Copy the items from the start through the line with "[x=472, y=14]", changing "Instruction" to "Command" and keeping everything else the same.

=== Items ===

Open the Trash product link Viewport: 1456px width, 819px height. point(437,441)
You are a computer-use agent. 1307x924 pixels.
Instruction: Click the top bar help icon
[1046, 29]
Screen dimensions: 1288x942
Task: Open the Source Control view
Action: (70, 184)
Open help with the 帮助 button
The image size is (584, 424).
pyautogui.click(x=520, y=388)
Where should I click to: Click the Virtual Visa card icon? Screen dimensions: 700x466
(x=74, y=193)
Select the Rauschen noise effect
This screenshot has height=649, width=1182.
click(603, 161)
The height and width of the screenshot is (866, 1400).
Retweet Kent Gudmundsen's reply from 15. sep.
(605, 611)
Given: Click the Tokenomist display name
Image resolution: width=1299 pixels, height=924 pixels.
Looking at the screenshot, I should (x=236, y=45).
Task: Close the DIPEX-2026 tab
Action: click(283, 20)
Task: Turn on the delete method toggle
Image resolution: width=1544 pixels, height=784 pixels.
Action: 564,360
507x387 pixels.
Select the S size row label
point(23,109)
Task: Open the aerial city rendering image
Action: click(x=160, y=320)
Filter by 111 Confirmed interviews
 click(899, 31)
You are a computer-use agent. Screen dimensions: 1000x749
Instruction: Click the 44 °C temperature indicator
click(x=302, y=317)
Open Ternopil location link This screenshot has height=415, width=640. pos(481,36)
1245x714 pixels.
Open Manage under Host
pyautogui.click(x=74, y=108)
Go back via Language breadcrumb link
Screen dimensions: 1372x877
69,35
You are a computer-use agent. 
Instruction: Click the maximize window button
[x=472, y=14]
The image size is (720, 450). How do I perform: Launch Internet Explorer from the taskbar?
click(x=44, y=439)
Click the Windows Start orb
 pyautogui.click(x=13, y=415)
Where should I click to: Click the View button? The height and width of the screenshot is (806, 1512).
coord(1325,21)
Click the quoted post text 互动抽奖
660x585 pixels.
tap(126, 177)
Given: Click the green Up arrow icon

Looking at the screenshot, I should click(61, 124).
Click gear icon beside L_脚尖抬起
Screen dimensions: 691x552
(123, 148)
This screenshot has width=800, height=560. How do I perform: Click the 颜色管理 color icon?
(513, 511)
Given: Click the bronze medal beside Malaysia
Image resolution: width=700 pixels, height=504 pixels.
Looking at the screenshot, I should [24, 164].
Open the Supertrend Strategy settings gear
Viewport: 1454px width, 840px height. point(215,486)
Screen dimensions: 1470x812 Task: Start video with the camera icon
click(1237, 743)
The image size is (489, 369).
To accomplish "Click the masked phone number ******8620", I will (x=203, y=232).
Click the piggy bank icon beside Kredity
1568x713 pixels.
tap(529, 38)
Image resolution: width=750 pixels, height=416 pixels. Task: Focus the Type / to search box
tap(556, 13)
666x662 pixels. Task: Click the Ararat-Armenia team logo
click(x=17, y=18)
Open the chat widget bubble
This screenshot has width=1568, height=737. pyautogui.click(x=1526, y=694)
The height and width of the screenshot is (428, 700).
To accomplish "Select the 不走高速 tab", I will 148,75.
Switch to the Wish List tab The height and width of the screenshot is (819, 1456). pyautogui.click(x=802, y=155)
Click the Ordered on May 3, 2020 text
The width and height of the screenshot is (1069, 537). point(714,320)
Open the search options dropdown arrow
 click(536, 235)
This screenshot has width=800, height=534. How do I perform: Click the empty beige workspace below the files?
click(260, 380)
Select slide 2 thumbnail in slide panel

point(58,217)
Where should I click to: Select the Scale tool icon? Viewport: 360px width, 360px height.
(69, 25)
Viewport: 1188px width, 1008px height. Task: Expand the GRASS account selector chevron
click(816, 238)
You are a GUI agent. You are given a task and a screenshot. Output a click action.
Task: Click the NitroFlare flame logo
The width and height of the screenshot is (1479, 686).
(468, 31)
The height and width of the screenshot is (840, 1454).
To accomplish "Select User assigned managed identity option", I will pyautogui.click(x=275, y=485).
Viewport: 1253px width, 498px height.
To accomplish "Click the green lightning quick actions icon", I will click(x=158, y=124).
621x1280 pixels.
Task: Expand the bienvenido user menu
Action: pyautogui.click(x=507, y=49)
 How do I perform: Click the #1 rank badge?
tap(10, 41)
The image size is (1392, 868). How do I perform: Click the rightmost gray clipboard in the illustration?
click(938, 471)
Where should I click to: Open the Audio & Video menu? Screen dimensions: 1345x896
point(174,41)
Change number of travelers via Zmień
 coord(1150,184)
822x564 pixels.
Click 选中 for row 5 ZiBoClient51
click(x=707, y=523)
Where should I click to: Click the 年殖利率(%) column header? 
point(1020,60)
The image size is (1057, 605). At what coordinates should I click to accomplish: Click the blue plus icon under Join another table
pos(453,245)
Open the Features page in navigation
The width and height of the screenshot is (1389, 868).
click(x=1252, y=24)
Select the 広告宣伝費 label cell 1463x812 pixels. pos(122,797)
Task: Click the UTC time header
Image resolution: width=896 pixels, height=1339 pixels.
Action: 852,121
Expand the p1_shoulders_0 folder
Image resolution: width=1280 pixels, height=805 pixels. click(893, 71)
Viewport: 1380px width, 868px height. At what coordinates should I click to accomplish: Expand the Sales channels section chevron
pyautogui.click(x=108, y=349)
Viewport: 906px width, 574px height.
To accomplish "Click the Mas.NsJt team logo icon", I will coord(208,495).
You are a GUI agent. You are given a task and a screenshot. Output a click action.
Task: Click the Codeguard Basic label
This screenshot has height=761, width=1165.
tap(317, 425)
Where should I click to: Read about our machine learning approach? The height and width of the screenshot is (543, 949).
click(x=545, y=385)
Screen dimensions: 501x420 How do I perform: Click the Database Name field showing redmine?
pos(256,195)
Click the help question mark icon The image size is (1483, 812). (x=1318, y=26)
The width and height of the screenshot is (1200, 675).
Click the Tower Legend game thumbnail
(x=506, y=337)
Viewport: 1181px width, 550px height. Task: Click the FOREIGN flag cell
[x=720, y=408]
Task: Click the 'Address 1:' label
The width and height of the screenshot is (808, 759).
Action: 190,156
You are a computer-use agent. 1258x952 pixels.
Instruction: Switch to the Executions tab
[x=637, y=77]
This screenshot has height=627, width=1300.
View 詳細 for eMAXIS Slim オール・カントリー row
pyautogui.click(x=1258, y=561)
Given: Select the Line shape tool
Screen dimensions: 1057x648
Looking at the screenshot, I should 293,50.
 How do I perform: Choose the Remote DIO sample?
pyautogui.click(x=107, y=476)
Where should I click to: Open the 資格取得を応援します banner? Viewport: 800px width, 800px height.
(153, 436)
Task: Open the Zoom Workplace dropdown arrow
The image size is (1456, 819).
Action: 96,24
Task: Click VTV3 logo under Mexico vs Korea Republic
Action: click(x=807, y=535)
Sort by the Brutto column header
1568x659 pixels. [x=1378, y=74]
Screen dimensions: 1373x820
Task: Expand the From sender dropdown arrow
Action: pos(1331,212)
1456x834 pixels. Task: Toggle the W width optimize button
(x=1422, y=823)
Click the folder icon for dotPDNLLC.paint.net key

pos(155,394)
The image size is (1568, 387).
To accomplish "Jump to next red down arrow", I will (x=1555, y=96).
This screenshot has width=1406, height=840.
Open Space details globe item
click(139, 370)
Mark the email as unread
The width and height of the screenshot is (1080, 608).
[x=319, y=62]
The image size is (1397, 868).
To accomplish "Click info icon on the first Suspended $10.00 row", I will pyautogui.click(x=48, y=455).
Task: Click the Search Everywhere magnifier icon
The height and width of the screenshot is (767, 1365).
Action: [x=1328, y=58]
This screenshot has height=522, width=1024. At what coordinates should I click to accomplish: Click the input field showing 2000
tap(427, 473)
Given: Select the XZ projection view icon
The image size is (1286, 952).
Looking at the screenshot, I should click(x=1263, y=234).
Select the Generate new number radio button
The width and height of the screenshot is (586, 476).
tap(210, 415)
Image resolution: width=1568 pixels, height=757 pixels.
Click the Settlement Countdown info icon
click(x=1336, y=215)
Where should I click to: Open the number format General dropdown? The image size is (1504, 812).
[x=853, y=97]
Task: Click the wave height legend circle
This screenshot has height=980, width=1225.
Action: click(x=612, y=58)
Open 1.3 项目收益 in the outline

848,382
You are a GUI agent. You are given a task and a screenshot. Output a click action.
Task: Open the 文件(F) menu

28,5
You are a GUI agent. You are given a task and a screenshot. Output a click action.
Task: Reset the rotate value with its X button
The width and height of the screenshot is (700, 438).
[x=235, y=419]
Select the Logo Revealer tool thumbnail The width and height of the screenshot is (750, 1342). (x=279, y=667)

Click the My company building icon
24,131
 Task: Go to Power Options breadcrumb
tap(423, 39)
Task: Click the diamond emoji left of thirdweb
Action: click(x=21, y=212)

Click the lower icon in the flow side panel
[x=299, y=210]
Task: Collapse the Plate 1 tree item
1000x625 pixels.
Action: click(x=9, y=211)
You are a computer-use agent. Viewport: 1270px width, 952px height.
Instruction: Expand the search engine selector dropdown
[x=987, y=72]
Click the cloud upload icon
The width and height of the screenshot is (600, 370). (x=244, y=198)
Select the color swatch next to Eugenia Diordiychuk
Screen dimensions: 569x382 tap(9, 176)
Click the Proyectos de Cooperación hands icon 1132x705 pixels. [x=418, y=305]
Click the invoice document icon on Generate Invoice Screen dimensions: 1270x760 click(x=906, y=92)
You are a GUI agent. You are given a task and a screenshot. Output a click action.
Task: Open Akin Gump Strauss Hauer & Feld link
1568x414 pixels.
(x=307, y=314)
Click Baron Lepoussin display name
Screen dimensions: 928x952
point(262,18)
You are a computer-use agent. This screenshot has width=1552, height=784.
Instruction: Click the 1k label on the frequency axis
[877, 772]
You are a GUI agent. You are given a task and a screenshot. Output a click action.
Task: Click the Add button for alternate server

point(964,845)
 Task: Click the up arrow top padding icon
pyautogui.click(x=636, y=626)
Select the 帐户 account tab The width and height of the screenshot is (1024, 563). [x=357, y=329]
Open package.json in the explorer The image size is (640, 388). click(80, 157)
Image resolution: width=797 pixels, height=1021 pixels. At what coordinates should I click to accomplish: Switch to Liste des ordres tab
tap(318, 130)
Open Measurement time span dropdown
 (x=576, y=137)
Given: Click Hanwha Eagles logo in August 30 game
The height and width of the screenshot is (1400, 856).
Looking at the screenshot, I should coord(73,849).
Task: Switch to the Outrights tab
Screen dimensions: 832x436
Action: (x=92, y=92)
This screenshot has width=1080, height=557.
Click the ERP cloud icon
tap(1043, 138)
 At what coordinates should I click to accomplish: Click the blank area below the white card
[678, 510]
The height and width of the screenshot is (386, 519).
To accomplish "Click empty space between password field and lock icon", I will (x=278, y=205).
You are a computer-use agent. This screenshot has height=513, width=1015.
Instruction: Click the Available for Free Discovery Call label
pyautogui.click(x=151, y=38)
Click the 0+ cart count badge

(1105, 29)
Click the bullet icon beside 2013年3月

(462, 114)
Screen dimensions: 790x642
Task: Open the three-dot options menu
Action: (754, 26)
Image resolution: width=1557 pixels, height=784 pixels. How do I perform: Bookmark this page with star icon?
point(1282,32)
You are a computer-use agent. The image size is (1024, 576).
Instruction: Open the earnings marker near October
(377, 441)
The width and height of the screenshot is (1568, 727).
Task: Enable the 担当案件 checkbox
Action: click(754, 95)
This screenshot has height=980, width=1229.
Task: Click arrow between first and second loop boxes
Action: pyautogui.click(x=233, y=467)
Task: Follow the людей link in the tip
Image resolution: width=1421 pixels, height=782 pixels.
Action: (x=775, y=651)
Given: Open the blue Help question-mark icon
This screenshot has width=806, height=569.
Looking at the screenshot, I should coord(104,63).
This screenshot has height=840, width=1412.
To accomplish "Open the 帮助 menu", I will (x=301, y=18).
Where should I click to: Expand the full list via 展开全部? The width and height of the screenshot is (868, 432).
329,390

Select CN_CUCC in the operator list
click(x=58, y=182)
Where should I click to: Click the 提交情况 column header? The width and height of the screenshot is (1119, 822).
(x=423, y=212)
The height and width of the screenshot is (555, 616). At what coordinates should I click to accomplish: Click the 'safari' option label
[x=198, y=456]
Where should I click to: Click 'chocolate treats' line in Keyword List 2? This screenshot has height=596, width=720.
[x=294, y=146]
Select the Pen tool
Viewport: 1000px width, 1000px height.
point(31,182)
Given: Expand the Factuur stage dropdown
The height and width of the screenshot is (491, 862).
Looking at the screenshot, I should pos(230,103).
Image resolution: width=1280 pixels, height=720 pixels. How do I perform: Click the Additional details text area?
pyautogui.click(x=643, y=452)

===

▸ **Response**:
Open the Trash product link Viewport: 1456px width, 819px height. point(437,441)
You are a computer-use agent. 1307x924 pixels.
Command: Click the top bar help icon
[1046, 29]
Screen dimensions: 1288x942
Task: Open the Source Control view
Action: (70, 184)
Open help with the 帮助 button
The image size is (584, 424).
pyautogui.click(x=520, y=388)
Where should I click to: Click the Virtual Visa card icon? Screen dimensions: 700x466
(x=74, y=193)
Select the Rauschen noise effect
This screenshot has height=649, width=1182.
click(603, 161)
The height and width of the screenshot is (866, 1400).
Retweet Kent Gudmundsen's reply from 15. sep.
(605, 611)
Given: Click the Tokenomist display name
Image resolution: width=1299 pixels, height=924 pixels.
Looking at the screenshot, I should (x=236, y=45).
Task: Close the DIPEX-2026 tab
Action: click(283, 20)
Task: Turn on the delete method toggle
Image resolution: width=1544 pixels, height=784 pixels.
Action: 564,360
507x387 pixels.
Select the S size row label
point(23,109)
Task: Open the aerial city rendering image
Action: click(x=160, y=320)
Filter by 111 Confirmed interviews
 click(899, 31)
You are a computer-use agent. Screen dimensions: 1000x749
Command: Click the 44 °C temperature indicator
click(x=302, y=317)
Open Ternopil location link This screenshot has height=415, width=640. pos(481,36)
1245x714 pixels.
Open Manage under Host
pyautogui.click(x=74, y=108)
Go back via Language breadcrumb link
Screen dimensions: 1372x877
69,35
You are a computer-use agent. 
Command: Click the maximize window button
[x=472, y=14]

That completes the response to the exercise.